RTM - Regression Testing Manager
by Robert McLay
This document describes how to get started with the RTM testing manager. This document is split up into two parts. The first part describes how to install the lua scripting language and how to install the Themis package of which "rtm" is a part of. The second part explains how to use the tool by way of an example.
What rtm provides is a way to run tests and easily know what tests passed, failed or diffed. It is easy to run all tests, one test or select a subset of tests. Having an easy way to run tests means that refactoring is much easier. It also completely captures inputs and outputs and how to run your program. This is a convenient way to pass on knowledge of how your program works to others or yourself six months to a year later when you can't remember how things work.
The Themis package is a collection of tools. The main part is "rtm" the testing manager and the rest of the tools necessary to run it. This package is written in python.

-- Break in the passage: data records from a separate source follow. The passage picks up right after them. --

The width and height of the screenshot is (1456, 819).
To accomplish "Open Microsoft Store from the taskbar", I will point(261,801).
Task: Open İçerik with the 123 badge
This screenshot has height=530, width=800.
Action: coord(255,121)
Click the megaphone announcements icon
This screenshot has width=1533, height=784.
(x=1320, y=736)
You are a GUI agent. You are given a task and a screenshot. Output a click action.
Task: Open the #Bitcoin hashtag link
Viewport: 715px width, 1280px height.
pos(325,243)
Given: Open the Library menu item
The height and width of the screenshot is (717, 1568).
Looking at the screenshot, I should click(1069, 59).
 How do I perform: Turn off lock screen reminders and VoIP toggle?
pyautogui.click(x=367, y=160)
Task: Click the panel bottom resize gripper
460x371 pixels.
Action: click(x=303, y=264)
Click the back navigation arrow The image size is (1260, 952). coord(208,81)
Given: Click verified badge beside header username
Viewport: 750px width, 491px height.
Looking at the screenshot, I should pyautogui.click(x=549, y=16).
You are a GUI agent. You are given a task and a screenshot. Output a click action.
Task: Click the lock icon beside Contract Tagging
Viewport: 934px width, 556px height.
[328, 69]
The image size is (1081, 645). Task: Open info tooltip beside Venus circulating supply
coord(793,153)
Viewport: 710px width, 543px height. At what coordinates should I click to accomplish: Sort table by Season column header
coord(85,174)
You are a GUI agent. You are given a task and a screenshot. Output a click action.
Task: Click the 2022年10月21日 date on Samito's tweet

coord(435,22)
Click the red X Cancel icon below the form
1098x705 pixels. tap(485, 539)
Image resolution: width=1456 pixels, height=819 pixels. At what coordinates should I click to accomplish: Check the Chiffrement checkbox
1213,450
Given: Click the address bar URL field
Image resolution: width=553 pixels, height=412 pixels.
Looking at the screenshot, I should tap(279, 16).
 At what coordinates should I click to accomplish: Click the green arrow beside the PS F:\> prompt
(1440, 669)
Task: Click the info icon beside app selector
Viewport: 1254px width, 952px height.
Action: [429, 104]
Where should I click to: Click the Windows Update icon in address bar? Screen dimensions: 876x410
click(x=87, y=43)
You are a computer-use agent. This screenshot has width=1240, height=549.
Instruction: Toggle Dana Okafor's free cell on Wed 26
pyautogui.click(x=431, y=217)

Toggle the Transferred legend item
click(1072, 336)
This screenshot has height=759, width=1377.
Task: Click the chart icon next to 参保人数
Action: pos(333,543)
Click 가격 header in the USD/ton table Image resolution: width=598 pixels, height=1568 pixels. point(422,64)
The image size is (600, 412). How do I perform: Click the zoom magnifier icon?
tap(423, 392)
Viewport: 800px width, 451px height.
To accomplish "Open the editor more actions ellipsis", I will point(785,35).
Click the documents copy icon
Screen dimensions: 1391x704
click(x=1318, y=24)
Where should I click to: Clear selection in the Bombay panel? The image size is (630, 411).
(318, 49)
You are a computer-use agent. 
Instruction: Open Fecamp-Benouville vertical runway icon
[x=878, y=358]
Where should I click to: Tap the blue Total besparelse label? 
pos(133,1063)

The Themis package is much simplier to install. Take the attached tar ball and untar it where you wish it installed:
$ tar xzf themis-x.y.z.tar.gz
then add themis-x.y.z/bin to your PATH environment variable, where x.y.z is the version number such as 1.9.1
The idea behind rtm is to provide a general testing manager that independent of the program(s) under test. There is a test description file (*.desc) that contains the information required to run each test. In that file there is a section which contains a (Bourne) shell script that runs your test. In order for "rtm" to know if your test passed or not, your script will have to write to a particular file on how your test did.
Probably the best way to explain rtm is by way of an example. In the themis-x.y.z/rtm/doc directory is where this example lives. So change your directory to there and let's start.
$ cd themis-x.y.z/rtm/doc $ make
The make command will build two programs: testprog and diffprog. The testprog program is there to represent a program under test and the diffprog is there as an example of a program to compute the difference between a "gold" solution file and a test one.
The testprog.c file shows a very simple program that writes a file containing the numbers 0 to 99 with a little random noise added. The diffprog.c file takes two files and compares them. The diffprog takes several arguments:
$ diffprog result.csv 1.0e-6 gold_file test_file
The first argument is the name of the csv file that is required to tell rtm how your program did. The second argument is the norm test value. The final two arguments are the gold file that has the known good solution and test file.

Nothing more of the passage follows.